La situación se vuelve aún más crítica al considerar el auge del mercado ilegal, que ya representa un alarmante 35% del total en Argentina, con más de 3,2 millones de celulares ingresando de manera irregular al país cada año. Según estimaciones, el contrabando de teléfonos móviles equivale a un 45% del mercado, con una cifra que ronda los USD 1.858 millones. Se estima que, al inicio de 2026, el país podría ver un ingreso de unas 50.000 unidades semanales, principalmente desde Paraguay y Miami, con el 60% de las ventas realizadas a través de redes sociales.
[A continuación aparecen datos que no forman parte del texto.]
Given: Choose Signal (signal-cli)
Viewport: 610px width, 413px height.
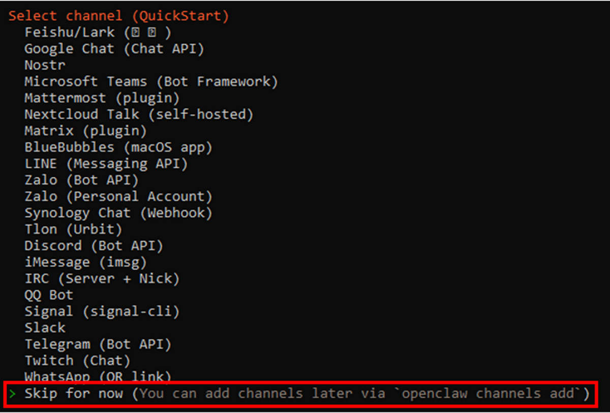Looking at the screenshot, I should tap(102, 311).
Esta dinámica no solo afecta a los fabricantes legales, sino que también genera un ambiente propenso a la informalidad y la falta de regulación en el sector.
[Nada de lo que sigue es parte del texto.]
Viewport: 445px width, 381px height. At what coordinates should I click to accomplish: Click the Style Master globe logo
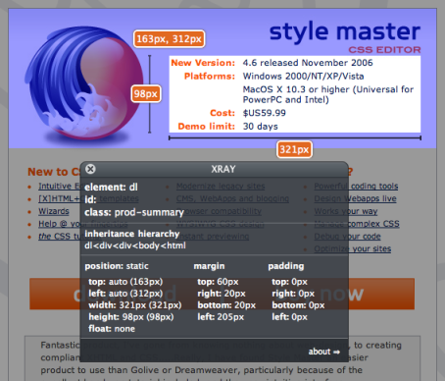84,83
Por otro lado, la escasez de componentes, especialmente chips y memorias RAM, ha exacerbado la crisis. La analista Nabila Popal de IDC señala que este déficit está desviando recursos hacia el desarrollo de inteligencia artificial, lo que a su vez limita los envíos globales de terminales. Aunque algunas marcas como Samsung y Apple han reportado un crecimiento leve, otros gigantes como Xiaomi enfrentan retrocesos significativos en sus envíos. En América Latina, el costo de fabricación ha aumentado hasta un 30%, haciendo que la tecnología se torne inalcanzable para muchos. Con un salario mínimo en Argentina que apenas alcanza los USD 233, el acceso a dispositivos móviles se convierte en un lujo en lugar de una necesidad, lo que provoca preocupación sobre la inclusión financiera en un mundo cada vez más digital.